Copy out the data below from the line containing "The image size is (893, 641)." to the line containing "This screenshot has height=376, width=614.", both lines included, with all images left out.
[Source information — start]
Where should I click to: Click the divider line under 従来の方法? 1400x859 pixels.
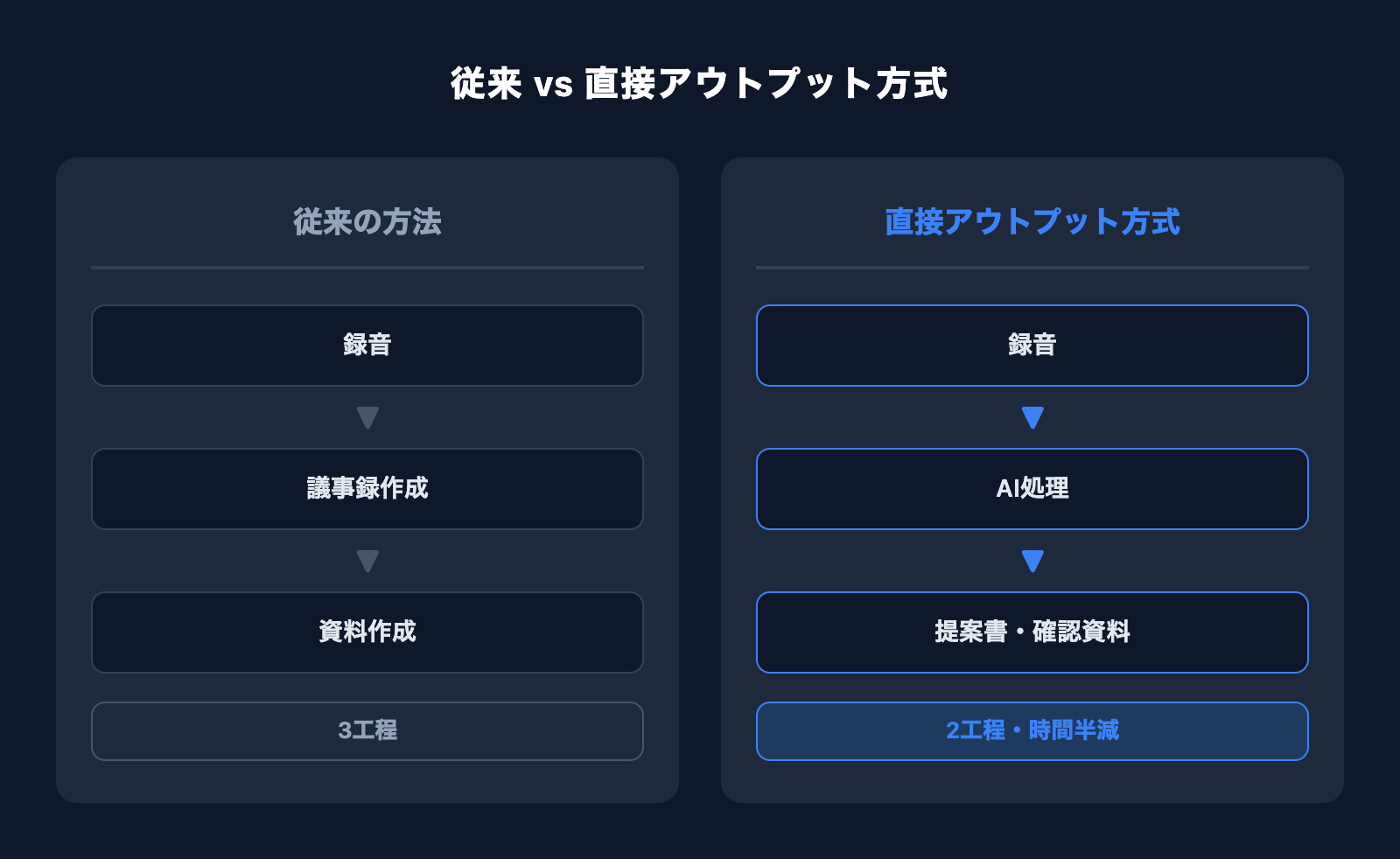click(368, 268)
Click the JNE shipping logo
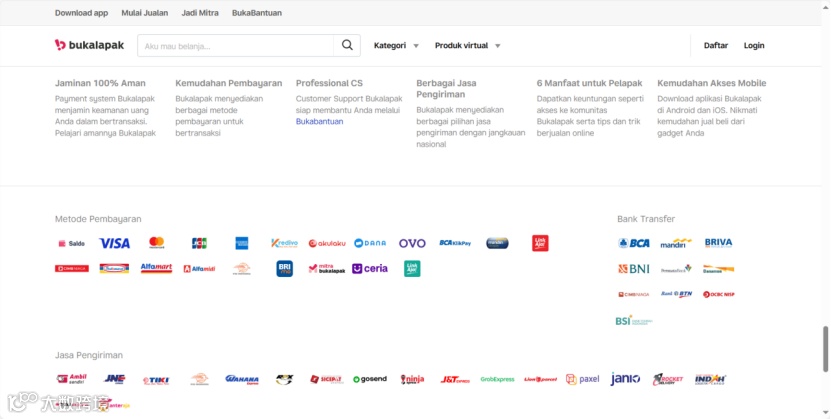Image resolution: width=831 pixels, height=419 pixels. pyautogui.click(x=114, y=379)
[Source information — finish]
[Source information — start]
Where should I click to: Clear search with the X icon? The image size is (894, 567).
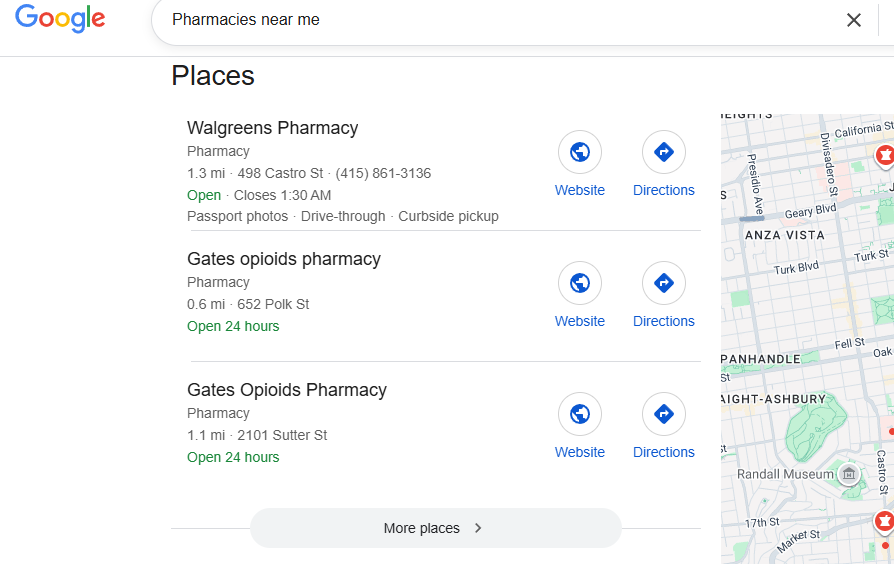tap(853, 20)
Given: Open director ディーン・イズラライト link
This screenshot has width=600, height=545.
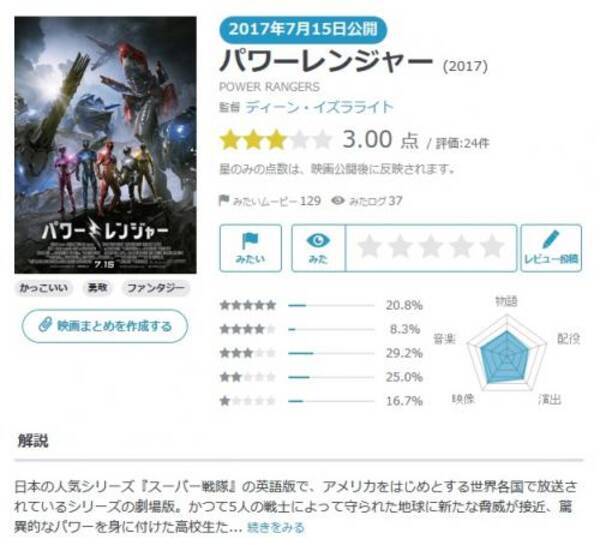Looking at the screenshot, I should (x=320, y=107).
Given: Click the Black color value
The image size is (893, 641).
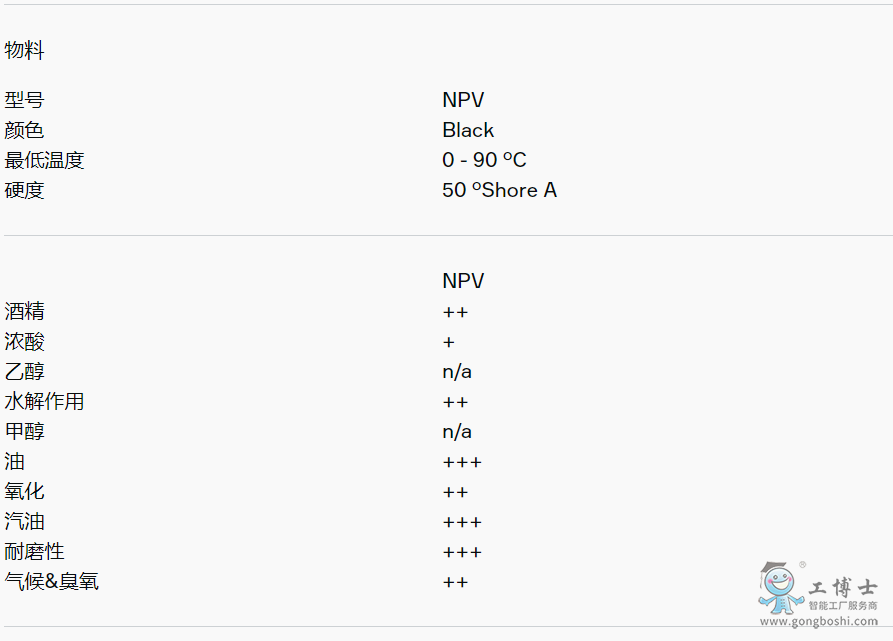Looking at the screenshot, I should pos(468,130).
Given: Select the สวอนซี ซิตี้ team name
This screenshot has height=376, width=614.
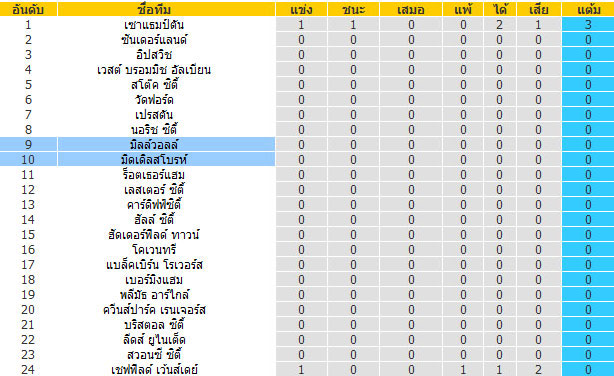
[Source information — finish]
[Source information — start]
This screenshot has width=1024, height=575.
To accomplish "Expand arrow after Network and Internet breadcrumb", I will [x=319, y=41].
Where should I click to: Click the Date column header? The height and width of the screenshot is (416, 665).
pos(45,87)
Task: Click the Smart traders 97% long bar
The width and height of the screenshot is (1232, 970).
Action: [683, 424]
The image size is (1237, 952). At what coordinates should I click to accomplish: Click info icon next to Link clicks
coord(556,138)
[Source information — finish]
**Answer to the exercise**.
The image size is (893, 641).
Looking at the screenshot, I should pos(468,130).
Given: Select the สวอนซี ซิตี้ team name
This screenshot has height=376, width=614.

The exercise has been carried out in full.